Jong-Hwan Lee, PhD

Instructor in Radiology
Brigham and Women’s Hospital
Harvard Medical School, Boston, MA

Mentor   Dr. Yoo

Recent Work

My recent research has focused on the application of the ANN and machine learning algorithms to the biomedical signals, such as functional MRI and electroencephalography (EEG). I was introduced to the field of biomedical research during my post-doctoral work under the guidance of Dr. Seung-Schik Yoo in the Department of Radiology, Brigham and Women’s Hospital (BWH). My work as a research fellow [Research funding] on Dr. Yoo’s NIH-funded research project has drawn on my extensive experiences on the development of signal processing techniques and computer programming skills. I have been involved in the acquisition, analysis of fMRI data, development of user-friendly and comprehensive software toolboxes, and manuscript preparation for this project. I have also been engaged in a research study on hormones and brain activity in women with and without depression (P.I. Dr. Jill Goldstein in the Division of Women’s Health, BWH). In Dr. Goldstein’s project, I am also participating in data acquisition, analyses, and giving technical expertise regarding integration of psychophysiological data (skin conductance & heart rate) with fMRI data.

A major outcome of the project with Dr. Yoo was a recent publication of our real-time automated registration technique and concurrent monitoring method of fMRI data [article #9]. Using this technique, the feasibility of the fMRI-mediated learning and consolidation of brain activations was shown within a primary motor area [article #7 and #12] and primary auditory area [article #8] via real-time fMRI (rtfMRI) neurofeedback modality.

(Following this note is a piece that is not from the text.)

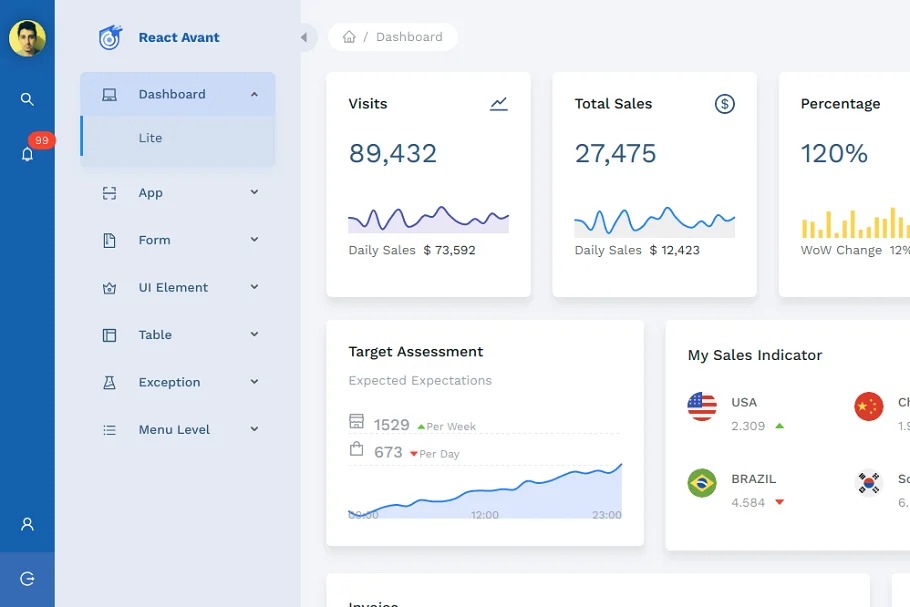Select the Lite submenu item
Image resolution: width=910 pixels, height=607 pixels.
[150, 138]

In another recent publication [article #10 and #11], I introduced a novel group fMRI analysis technique using an independent vector analysis (IVA) method. The IVA algorithm is more advanced than the ICA algorithm since IVA allows an additional dependent parameter for the analysis compared to ICA, and thus this parameter could be assigned to the index of a subject from group fMRI data. While keeping the advantageous non-parametric and multivariate characteristics of the ICA method, the IVA method proposed presented an additional merit of automatic grouping of similar activation patterns among the subjects, which can be beneficially utilized in the group inference of fMRI data. Moreover, the IVA method showed better accuracy on the estimation of hemodynamic responses and subsequent improvement of the statistical significance compared to other conventional methods. The developed IVA method may be particularly effective for the analyses of subject- and region-specific abnormal BOLD signals such as those due to neuroleptic medications and substance abuse.

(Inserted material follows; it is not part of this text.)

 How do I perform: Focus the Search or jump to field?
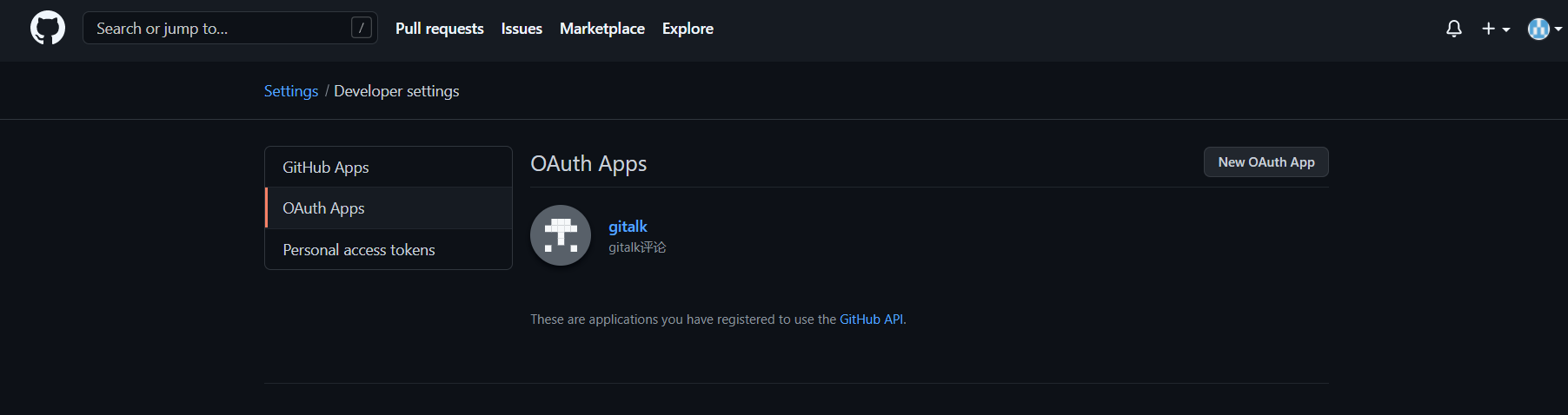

In future research activities, I will concentrate more on pre-clinical applications based on the techniques developed. These applications include (1) the motor rehabilitation of stoke patients, (2) feasibility study on the treatment of substance abuse using rtfMRI neurofeedback, (3) real-time monitoring and analysis of dynamic contrast-enhanced breast MRI for early detection of malignant tumors (in collaboration with Dr. Eva Gombos at the Lee Bell Center for Breast Imaging, BWH), and (4) identification of cortico-striatum neural circuitries of the schizophrenic patients using the developed IVA technique (in collaboration with Dr. Cynthia Wible at the Department of Psychiatry, HMS). Based on these research collaborations, I am very interested in the development of comprehensive and user-friendly software toolboxes and dissemination of these applications to the research community.